Re: [PATCH] sched/fair: Prefer small idle cores for forkees
From: Vincent Donnefort
Date: Fri Jan 21 2022 - 05:17:44 EST
On Thu, Jan 20, 2022 at 10:15:07PM +0530, Chitti Babu Theegala wrote:
>
>
> On 1/13/2022 10:05 PM, Vincent Donnefort wrote:
> > On Wed, Jan 12, 2022 at 08:09:02PM +0530, Chitti Babu Theegala wrote:
> > > Newly forked threads don't have any useful utilization data yet and
> > > it's not possible to forecast their impact on energy consumption.
> > > update_pick_idlest These forkees (though very small, most times) end up waking big
> > > cores from deep sleep for that very small durations.
> > >
> > > Bias all forkees to small cores to prevent waking big cores from deep
> > > sleep to save power.
> >
> > This bias might be interesting for some workloads, but what about the
> > others? (see find_energy_efficient_cpu() comment, which discusses forkees).
> >
>
> Yes, I agree with the find_energy_efficient_cpu() comment that we don't have
> any useful utilization data yet and hence not possible to forecast.
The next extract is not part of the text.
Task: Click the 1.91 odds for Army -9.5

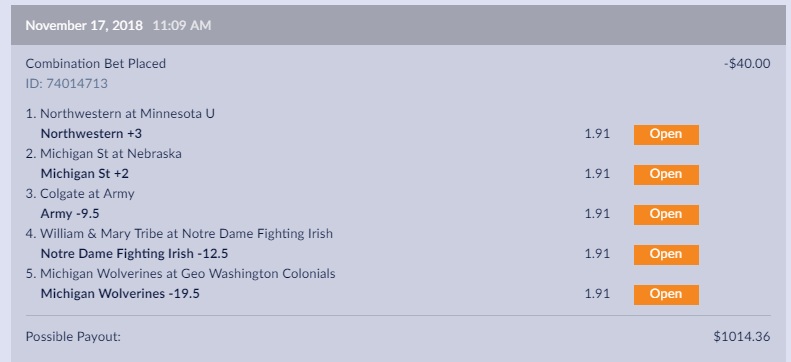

However,
> I don't see any point in penalizing the power by waking up bigger cores
> which are in deep sleep state for very small workloads.
>
> This patch helps lighter workloads during idle conditions w.r.t power POV.
> For active (interactive or heavier) workloads, on most big.Little systems'
> these foreground tasks get pulled into gold affined cpu-sets where this
> patch would not play any spoilsport. Even for systems with such cpu-sets not
> defined, heavy workloads might need just another 1 or 2 scheduling windows
> for ramping to better freq or core.
Scheduling windows? I suppose you do not refer to PELT here, so I'm not sure
this argument applies here.
Beside, CFS always bias toward performance (except feec(), which does it in a
lesser extent).
>
> > >
> > > Signed-off-by: Chitti Babu Theegala <quic_ctheegal@xxxxxxxxxxx>
> > > ---
> > > kernel/sched/fair.c | 16 +++++++++++-----
> > > 1 file changed, 11 insertions(+), 5 deletions(-)
> > >
> > > diff --git a/kernel/sched/fair.c b/kernel/sched/fair.c
> > > index 6e476f6..d407bbc 100644
> > > --- a/kernel/sched/fair.c
> > > +++ b/kernel/sched/fair.c
> > > @@ -5976,7 +5976,7 @@ static int wake_affine(struct sched_domain *sd, struct task_struct *p,
> > > }
> > > static struct sched_group *
> > > -find_idlest_group(struct sched_domain *sd, struct task_struct *p, int this_cpu);
> > > +find_idlest_group(struct sched_domain *sd, struct task_struct *p, int this_cpu, int sd_flag);
> > > /*
> > > * find_idlest_group_cpu - find the idlest CPU among the CPUs in the group.
> > > @@ -6063,7 +6063,7 @@ static inline int find_idlest_cpu(struct sched_domain *sd, struct task_struct *p
> > > continue;
> > > }
> > > - group = find_idlest_group(sd, p, cpu);
> > > + group = find_idlest_group(sd, p, cpu, sd_flag);
> > > if (!group) {
> > > sd = sd->child;
> > > continue;
> > > @@ -8997,7 +8997,8 @@ static inline void update_sg_wakeup_stats(struct sched_domain *sd,
> > > static bool update_pick_idlest(struct sched_group *idlest,
> > > struct sg_lb_stats *idlest_sgs,
> > > struct sched_group *group,
> > > - struct sg_lb_stats *sgs)
> > > + struct sg_lb_stats *sgs,
> > > + int sd_flag)
> > > {
> > > if (sgs->group_type < idlest_sgs->group_type)
> > > return true;
> > > @@ -9034,6 +9035,11 @@ static bool update_pick_idlest(struct sched_group *idlest,
> > > if (idlest_sgs->idle_cpus > sgs->idle_cpus)
> > > return false;
> > > + /* Select smaller cpu group for newly woken up forkees */
> > > + if ((sd_flag & SD_BALANCE_FORK) && (idlest_sgs->idle_cpus &&
> > > + !capacity_greater(idlest->sgc->max_capacity, group->sgc->max_capacity)))
> > > + return false;
> > > +
> >
> > Energy biased placement should probably be applied only when EAS is enabled.
> >
> > It's especially true here, if all CPUs have the same capacity, capacity_greater
> > would be always false. So unless I missed something, we wouldn't let the group_util
> > evaluation happen, would we?
>
> True. I am uploading new version patch with a EAS enablement check in place.